## Your assignment:
Restate the records exactly. Include all of them.
---*---
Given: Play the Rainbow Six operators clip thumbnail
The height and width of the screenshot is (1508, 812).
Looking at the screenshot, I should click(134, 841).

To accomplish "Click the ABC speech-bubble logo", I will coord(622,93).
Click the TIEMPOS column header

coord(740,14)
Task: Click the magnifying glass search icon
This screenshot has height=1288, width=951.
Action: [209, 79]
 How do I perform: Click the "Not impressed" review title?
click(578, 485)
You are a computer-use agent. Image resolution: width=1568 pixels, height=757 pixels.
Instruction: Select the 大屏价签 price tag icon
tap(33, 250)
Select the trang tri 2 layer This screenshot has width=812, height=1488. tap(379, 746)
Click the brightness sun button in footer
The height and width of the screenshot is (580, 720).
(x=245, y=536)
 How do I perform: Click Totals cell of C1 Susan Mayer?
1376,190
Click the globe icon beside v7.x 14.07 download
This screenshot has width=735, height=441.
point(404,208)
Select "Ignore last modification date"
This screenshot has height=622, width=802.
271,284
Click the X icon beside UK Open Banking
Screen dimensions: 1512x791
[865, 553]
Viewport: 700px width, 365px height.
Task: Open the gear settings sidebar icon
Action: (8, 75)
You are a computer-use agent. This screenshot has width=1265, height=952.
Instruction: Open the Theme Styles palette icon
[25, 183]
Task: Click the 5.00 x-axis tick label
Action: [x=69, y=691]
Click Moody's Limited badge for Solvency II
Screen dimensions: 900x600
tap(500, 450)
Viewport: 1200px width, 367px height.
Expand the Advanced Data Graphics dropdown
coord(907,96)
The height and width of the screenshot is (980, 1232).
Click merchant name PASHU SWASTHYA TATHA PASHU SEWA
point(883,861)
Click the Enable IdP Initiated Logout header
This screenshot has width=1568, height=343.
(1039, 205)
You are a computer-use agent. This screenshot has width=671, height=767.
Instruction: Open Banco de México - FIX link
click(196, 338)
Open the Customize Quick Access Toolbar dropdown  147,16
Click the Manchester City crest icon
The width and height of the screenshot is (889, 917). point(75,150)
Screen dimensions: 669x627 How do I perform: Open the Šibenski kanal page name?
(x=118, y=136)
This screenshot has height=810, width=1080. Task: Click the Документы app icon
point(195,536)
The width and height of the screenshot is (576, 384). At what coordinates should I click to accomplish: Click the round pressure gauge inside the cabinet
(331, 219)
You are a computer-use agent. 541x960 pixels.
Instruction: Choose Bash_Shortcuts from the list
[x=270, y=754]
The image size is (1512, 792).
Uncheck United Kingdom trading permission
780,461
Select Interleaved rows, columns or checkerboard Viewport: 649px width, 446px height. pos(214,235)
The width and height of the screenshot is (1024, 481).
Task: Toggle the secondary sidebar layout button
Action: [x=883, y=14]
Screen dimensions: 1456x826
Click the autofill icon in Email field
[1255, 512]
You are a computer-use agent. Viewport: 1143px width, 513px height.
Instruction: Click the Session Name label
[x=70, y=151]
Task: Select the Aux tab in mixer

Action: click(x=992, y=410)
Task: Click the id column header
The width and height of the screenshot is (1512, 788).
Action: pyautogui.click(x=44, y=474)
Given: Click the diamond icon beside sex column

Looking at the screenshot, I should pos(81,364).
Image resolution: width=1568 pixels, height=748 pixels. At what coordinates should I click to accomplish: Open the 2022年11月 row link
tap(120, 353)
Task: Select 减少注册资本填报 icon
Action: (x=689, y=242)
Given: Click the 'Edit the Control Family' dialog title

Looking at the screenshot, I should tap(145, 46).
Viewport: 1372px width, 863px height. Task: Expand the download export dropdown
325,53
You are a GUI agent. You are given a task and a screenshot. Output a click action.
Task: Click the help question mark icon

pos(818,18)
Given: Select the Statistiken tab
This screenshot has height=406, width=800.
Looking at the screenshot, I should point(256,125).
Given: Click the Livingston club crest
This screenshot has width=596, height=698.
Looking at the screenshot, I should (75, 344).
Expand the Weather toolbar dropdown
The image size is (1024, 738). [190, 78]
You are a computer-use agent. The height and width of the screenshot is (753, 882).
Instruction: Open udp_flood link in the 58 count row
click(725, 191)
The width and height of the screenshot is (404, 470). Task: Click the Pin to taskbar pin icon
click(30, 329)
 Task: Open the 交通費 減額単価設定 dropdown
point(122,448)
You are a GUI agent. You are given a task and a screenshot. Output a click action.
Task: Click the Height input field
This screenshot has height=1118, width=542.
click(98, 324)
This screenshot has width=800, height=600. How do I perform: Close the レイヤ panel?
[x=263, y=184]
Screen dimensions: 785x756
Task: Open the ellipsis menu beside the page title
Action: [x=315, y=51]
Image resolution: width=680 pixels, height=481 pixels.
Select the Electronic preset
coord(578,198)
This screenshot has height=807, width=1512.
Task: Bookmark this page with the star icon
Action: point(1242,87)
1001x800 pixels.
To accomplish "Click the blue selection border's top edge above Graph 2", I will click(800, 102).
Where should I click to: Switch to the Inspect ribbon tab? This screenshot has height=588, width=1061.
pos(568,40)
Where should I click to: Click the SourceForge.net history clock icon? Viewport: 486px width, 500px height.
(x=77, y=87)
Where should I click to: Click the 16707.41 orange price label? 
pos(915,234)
---*---
## Exercise output:
Given: Play the Rainbow Six operators clip thumbnail
The height and width of the screenshot is (1508, 812).
Looking at the screenshot, I should click(134, 841).

To accomplish "Click the ABC speech-bubble logo", I will coord(622,93).
Click the TIEMPOS column header

coord(740,14)
Task: Click the magnifying glass search icon
This screenshot has height=1288, width=951.
Action: [209, 79]
 How do I perform: Click the "Not impressed" review title?
click(578, 485)
You are a computer-use agent. Image resolution: width=1568 pixels, height=757 pixels.
Instruction: Select the 大屏价签 price tag icon
tap(33, 250)
Select the trang tri 2 layer This screenshot has width=812, height=1488. tap(379, 746)
Click the brightness sun button in footer
The height and width of the screenshot is (580, 720).
(x=245, y=536)
 How do I perform: Click Totals cell of C1 Susan Mayer?
1376,190
Click the globe icon beside v7.x 14.07 download
This screenshot has width=735, height=441.
point(404,208)
Select "Ignore last modification date"
This screenshot has height=622, width=802.
271,284
Click the X icon beside UK Open Banking
Screen dimensions: 1512x791
[865, 553]
Viewport: 700px width, 365px height.
Task: Open the gear settings sidebar icon
Action: (8, 75)
You are a computer-use agent. This screenshot has width=1265, height=952.
Instruction: Open the Theme Styles palette icon
[25, 183]
Task: Click the 5.00 x-axis tick label
Action: [x=69, y=691]
Click Moody's Limited badge for Solvency II
Screen dimensions: 900x600
tap(500, 450)
Viewport: 1200px width, 367px height.
Expand the Advanced Data Graphics dropdown
coord(907,96)
The height and width of the screenshot is (980, 1232).
Click merchant name PASHU SWASTHYA TATHA PASHU SEWA
point(883,861)
Click the Enable IdP Initiated Logout header
This screenshot has width=1568, height=343.
(1039, 205)
You are a computer-use agent. This screenshot has width=671, height=767.
Instruction: Open Banco de México - FIX link
click(196, 338)
Open the Customize Quick Access Toolbar dropdown  147,16
Click the Manchester City crest icon
The width and height of the screenshot is (889, 917). point(75,150)
Screen dimensions: 669x627 How do I perform: Open the Šibenski kanal page name?
(x=118, y=136)
This screenshot has height=810, width=1080. Task: Click the Документы app icon
point(195,536)
The width and height of the screenshot is (576, 384). At what coordinates should I click to accomplish: Click the round pressure gauge inside the cabinet
(331, 219)
You are a computer-use agent. 541x960 pixels.
Instruction: Choose Bash_Shortcuts from the list
[x=270, y=754]
The image size is (1512, 792).
Uncheck United Kingdom trading permission
780,461
Select Interleaved rows, columns or checkerboard Viewport: 649px width, 446px height. pos(214,235)
The width and height of the screenshot is (1024, 481).
Task: Toggle the secondary sidebar layout button
Action: [x=883, y=14]
Screen dimensions: 1456x826
Click the autofill icon in Email field
[1255, 512]
You are a computer-use agent. Viewport: 1143px width, 513px height.
Instruction: Click the Session Name label
[x=70, y=151]
Task: Select the Aux tab in mixer

Action: click(x=992, y=410)
Task: Click the id column header
The width and height of the screenshot is (1512, 788).
Action: pyautogui.click(x=44, y=474)
Given: Click the diamond icon beside sex column

Looking at the screenshot, I should pos(81,364).
Image resolution: width=1568 pixels, height=748 pixels. At what coordinates should I click to accomplish: Open the 2022年11月 row link
tap(120, 353)
Task: Select 减少注册资本填报 icon
Action: (x=689, y=242)
Given: Click the 'Edit the Control Family' dialog title

Looking at the screenshot, I should tap(145, 46).
Viewport: 1372px width, 863px height. Task: Expand the download export dropdown
325,53
You are a GUI agent. You are given a task and a screenshot. Output a click action.
Task: Click the help question mark icon

pos(818,18)
Given: Select the Statistiken tab
This screenshot has height=406, width=800.
Looking at the screenshot, I should point(256,125).
Given: Click the Livingston club crest
This screenshot has width=596, height=698.
Looking at the screenshot, I should (75, 344).
Expand the Weather toolbar dropdown
The image size is (1024, 738). [190, 78]
You are a computer-use agent. The height and width of the screenshot is (753, 882).
Instruction: Open udp_flood link in the 58 count row
click(725, 191)
The width and height of the screenshot is (404, 470). Task: Click the Pin to taskbar pin icon
click(30, 329)
 Task: Open the 交通費 減額単価設定 dropdown
point(122,448)
You are a GUI agent. You are given a task and a screenshot. Output a click action.
Task: Click the Height input field
This screenshot has height=1118, width=542.
click(98, 324)
This screenshot has width=800, height=600. How do I perform: Close the レイヤ panel?
[x=263, y=184]
Screen dimensions: 785x756
Task: Open the ellipsis menu beside the page title
Action: [x=315, y=51]
Image resolution: width=680 pixels, height=481 pixels.
Select the Electronic preset
coord(578,198)
This screenshot has height=807, width=1512.
Task: Bookmark this page with the star icon
Action: point(1242,87)
1001x800 pixels.
To accomplish "Click the blue selection border's top edge above Graph 2", I will click(800, 102).
Where should I click to: Switch to the Inspect ribbon tab? This screenshot has height=588, width=1061.
pos(568,40)
Where should I click to: Click the SourceForge.net history clock icon? Viewport: 486px width, 500px height.
(x=77, y=87)
Where should I click to: Click the 16707.41 orange price label? 
pos(915,234)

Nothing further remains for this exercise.